**A run of records**.
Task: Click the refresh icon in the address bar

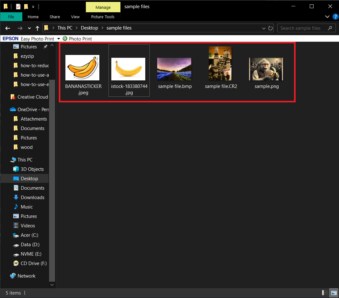Action: click(x=270, y=28)
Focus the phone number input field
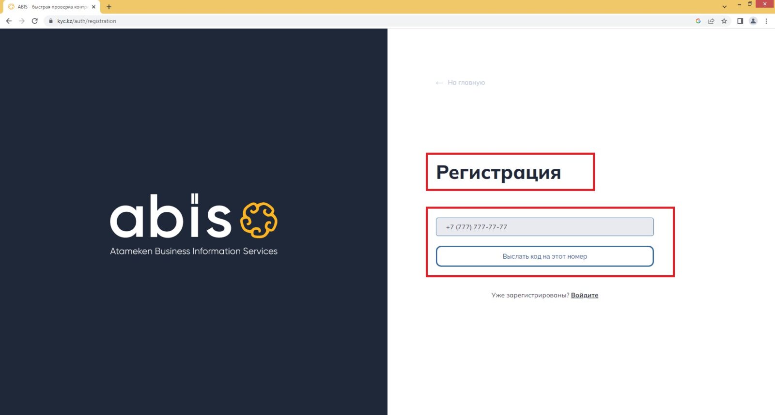Viewport: 775px width, 415px height. pos(544,227)
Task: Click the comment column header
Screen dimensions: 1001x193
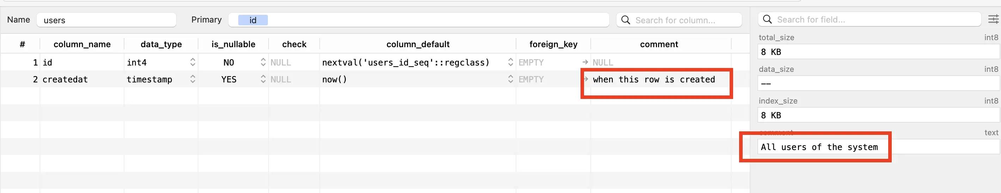Action: click(659, 44)
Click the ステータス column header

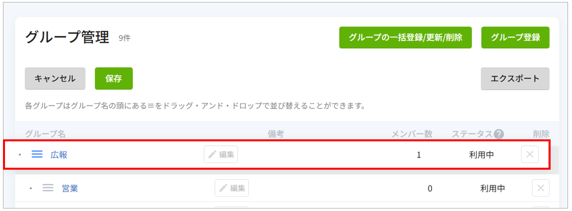pyautogui.click(x=472, y=134)
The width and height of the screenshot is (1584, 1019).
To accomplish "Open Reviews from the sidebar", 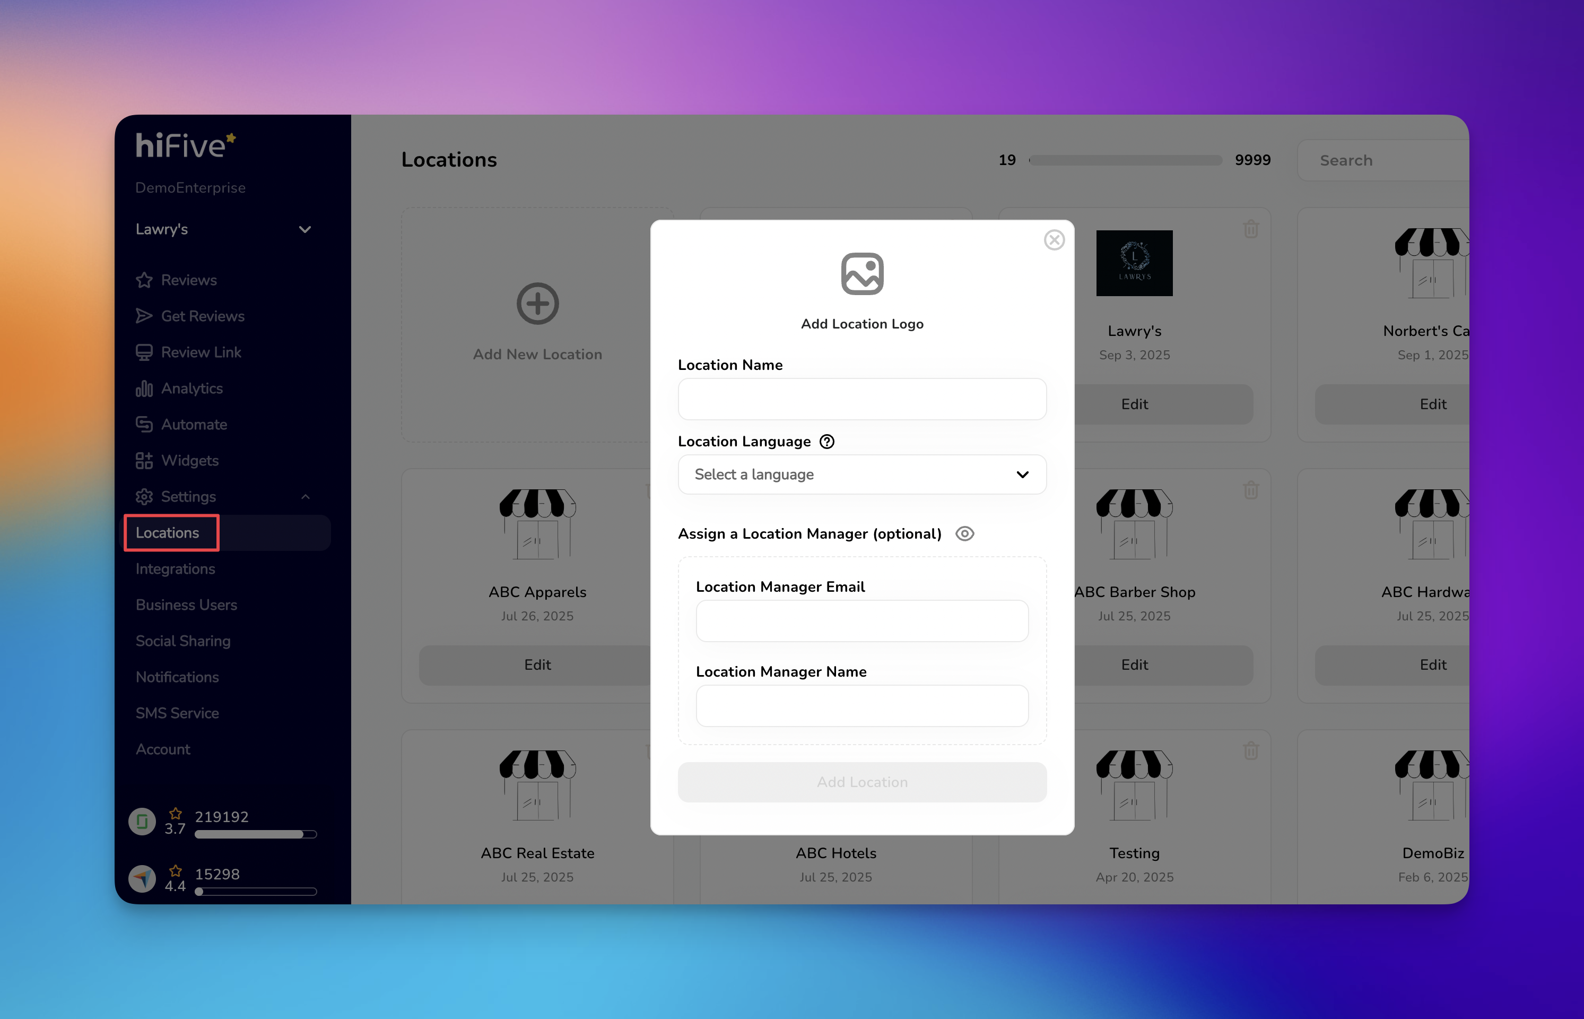I will coord(188,280).
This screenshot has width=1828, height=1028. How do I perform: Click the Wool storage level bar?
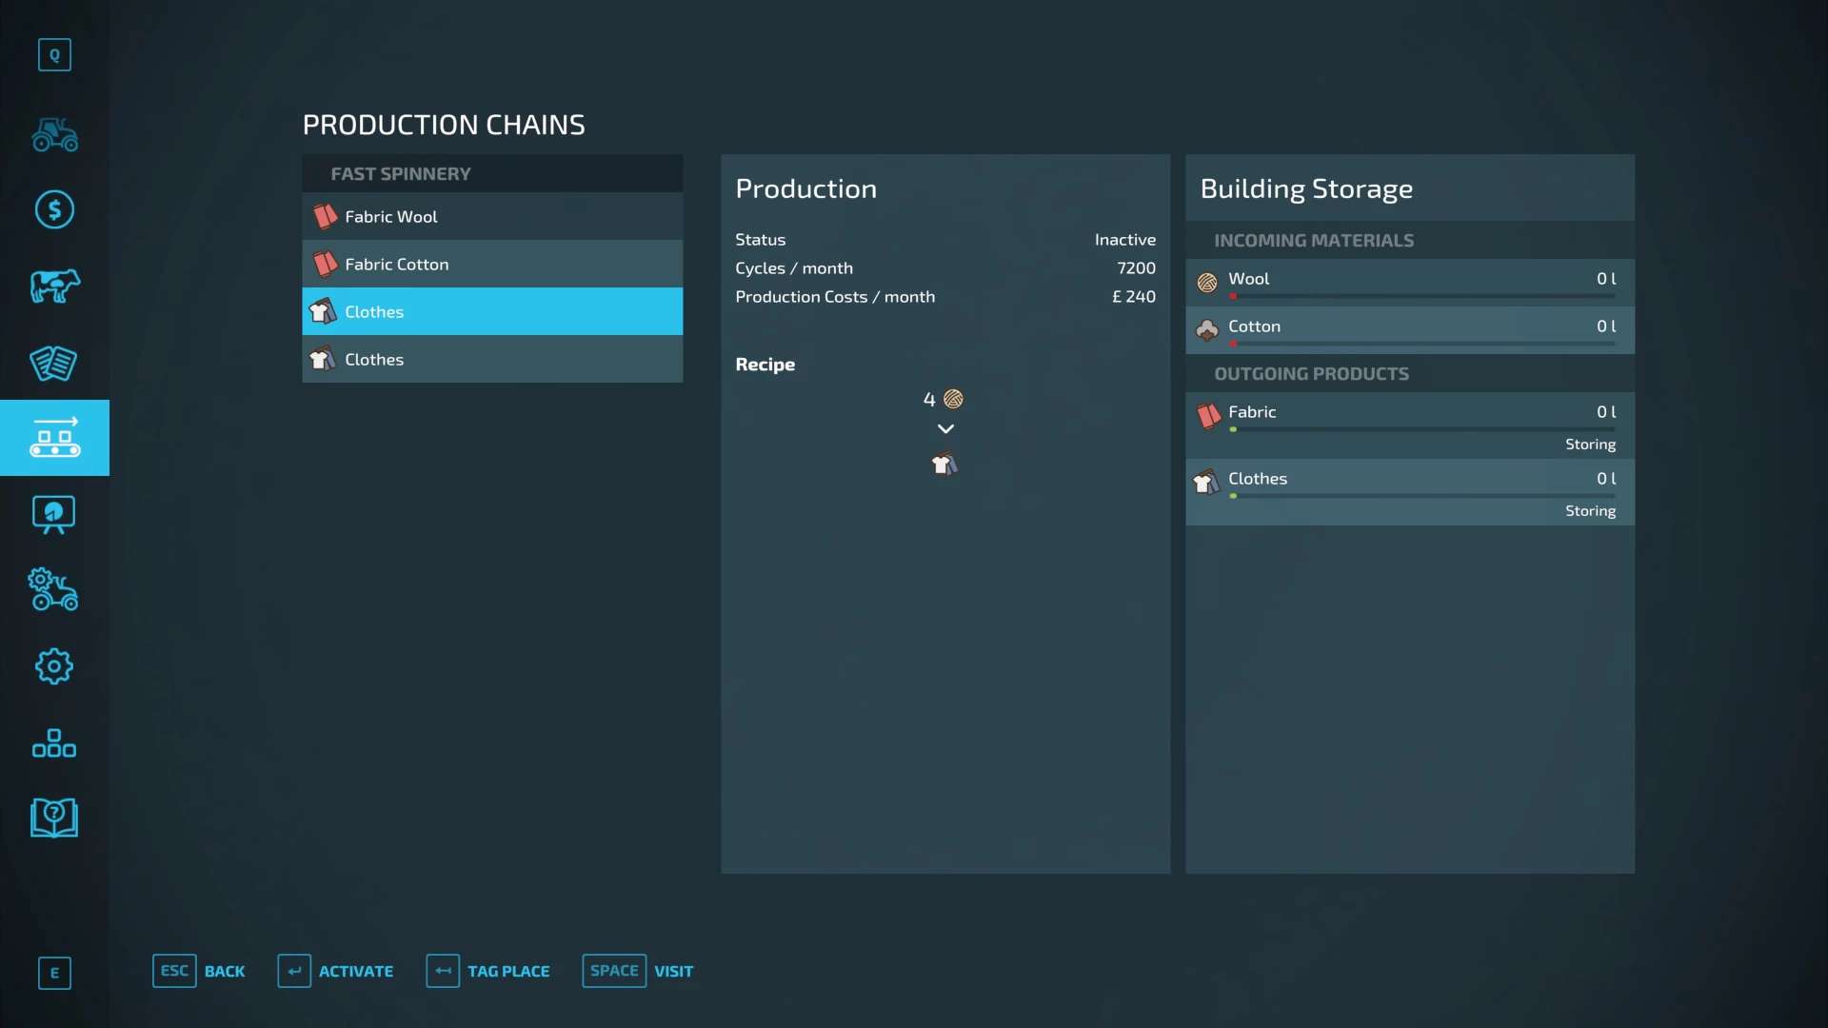tap(1421, 296)
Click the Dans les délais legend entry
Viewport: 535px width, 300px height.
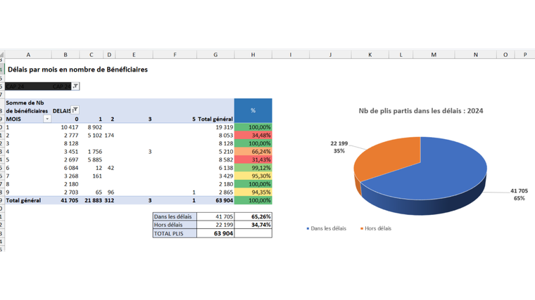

**Direction**. Collect every line of the data above that contains the word "Task", matching its case exactly.

**Answer for this exercise**.
Task: Click the refresh icon in the address bar
Task: Click the comment column header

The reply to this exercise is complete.